La sainteté de Cassien est reconnue par Gennadius de Marseille dès 470, qui le nomme sanctus Cassianus. Saint Grégoire, dans une lettre adressée à une abbesse de Marseille, témoigne d'un monastère consacré « en l'honneur de saint Cassien. »
Plus tard, les papes Urbain V et Benoît XIV reconnaîtront sa sainteté.
Doctrine
Jean Cassien s'est fortement inspiré de l'œuvre d'Evagre le Pontique, qu'il a probablement rencontré à Nitrie, notamment en ce qui concerne la prière et la théorie des huit principaux vices.
Il est également influencé par Origène, dont il a lu le Traité des principes et dont il développe la doctrine des quatre sens de l'Écriture, par saint Jean Chrysostome, saint Basile et saint Jérôme.
Il est considéré en Orient et en Occident comme l'un des grands maîtres du christianisme intérieur.
Cassien est regardé comme un maître spirituel, à cause de la richesse de sa doctrine spirituelle.
Les œuvres de Cassien sont le premier manuel de spiritualité de l’Occident, et elles étaient encore un ouvrage spirituel connu de tous au Moyen Âge.
« Cassien formait les consciences, et faisait progresser dans la vie spirituelle ».
Le nombre des citations des Conférences contenu dans le commentaire de la règle de saint Augustin par Humbert de Romans est significatif.
Dans deux de ses conférences (III : Des trois renoncements, et XIII : De la grâce divine), il aborde la question de la grâce et de la liberté humaine, et se demande si la grâce de Dieu est nécessaire pour commencer à croire.
Cette thèse sera développée par ses disciples pour constituer le courant semi-pélagien.
Œuvres de Jean Cassien
- Les Institutions cénobitiques (426) : un traité en douze livres consacré à l'habit des moines, à la règle des oraisons et des psaumes, et aux obstacles de la perfection : gourmandise, impureté, avarice, colère, tristesse, acédie, vaine gloire et orgueil. [lire en ligne [archive]]
- Jean Cassien, Institutions cénobitiques, traduit par Jean-Claude Guy, Éditions du Cerf, « Sources chrétiennes », 1965.

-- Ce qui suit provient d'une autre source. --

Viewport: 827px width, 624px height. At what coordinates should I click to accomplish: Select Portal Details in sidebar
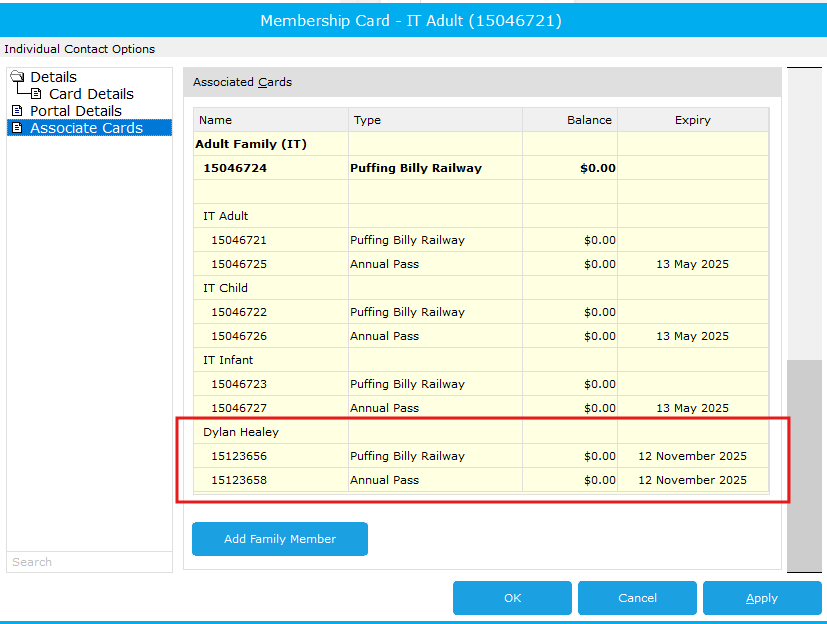point(76,111)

- Les Conférences (426) : une collection de vingt-quatre conférences relatant les souvenirs de Cassien en Égypte, ses entretiens sur la perfection ascétique avec les pères du désert, qui abordent de nombreux thèmes liés à la vie spirituelle. Les dix premières conférences décrivent les conversations de Cassien avec les pères du désert de Scété. Les sept conférences suivantes sont dédiées aux pères de Panephysis, et les sept derniers conférences aux pères de la région de Diolkos. Au Moyen Âge, l'habitude de lire les Collationes pendant le repas du soir a fini par donner à ce dernier le nom de collation. [lire en ligne [archive]]
- Jean Cassien, Conférences, traduit par Dom Eugène Pichery, Éditions du Cerf, « Sources chrétiennes », 3 vol., 1955-1971.

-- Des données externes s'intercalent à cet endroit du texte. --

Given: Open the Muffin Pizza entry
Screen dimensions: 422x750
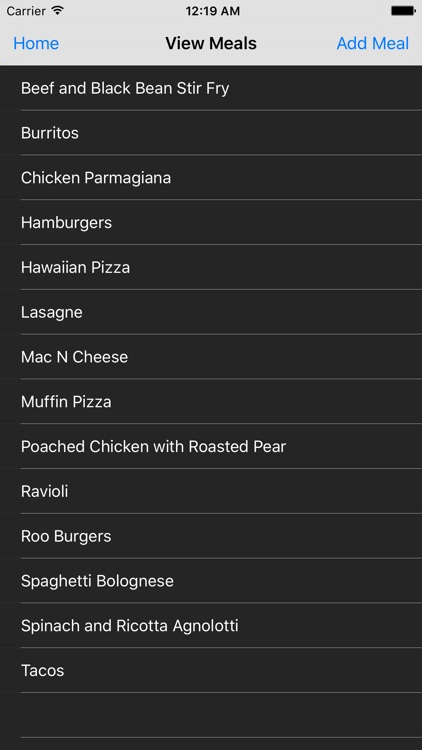Looking at the screenshot, I should pos(211,401).
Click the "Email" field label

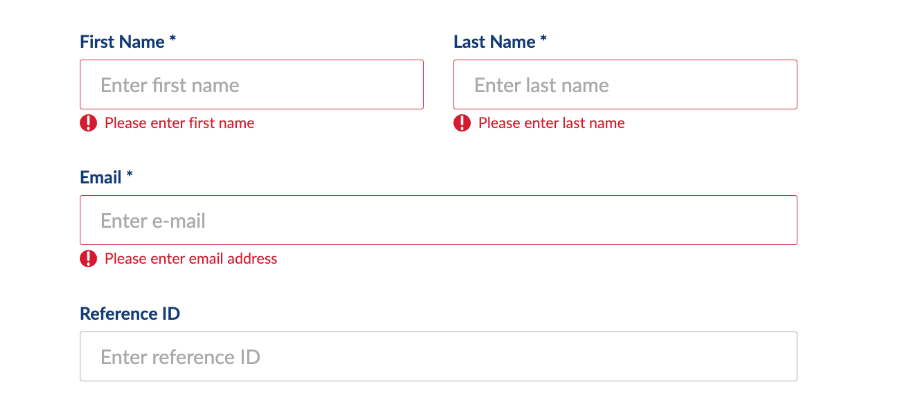[x=100, y=177]
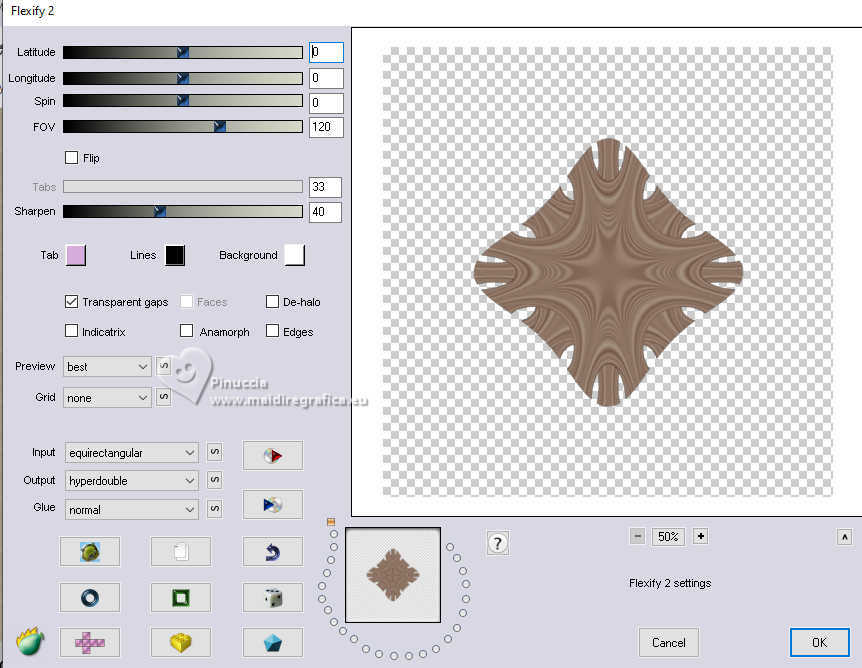Click the dark blue ring icon button
The height and width of the screenshot is (668, 862).
[89, 597]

- Un Traité de l'Incarnation. Contre Nestorius (430) en sept livres, écrit à l'instigation du pape Léon Ier.
- Jean Cassien, Traité de l'Incarnation, traduit par Marie-Anne Vannier, Éditions du Cerf, « Sagesses chrétiennes », 1999.
Postérité
Benoît de Nursie s'appuie sur les ouvrages de Jean Cassien pour établir sa règle monastique.
Certains passages de la règle de saint Benoît reprennent presque mot à mot des passages de Cassien, et cette même règle affirme qu'elle doit être prolongée par les Conférences des Pères et les Institutions de Cassien.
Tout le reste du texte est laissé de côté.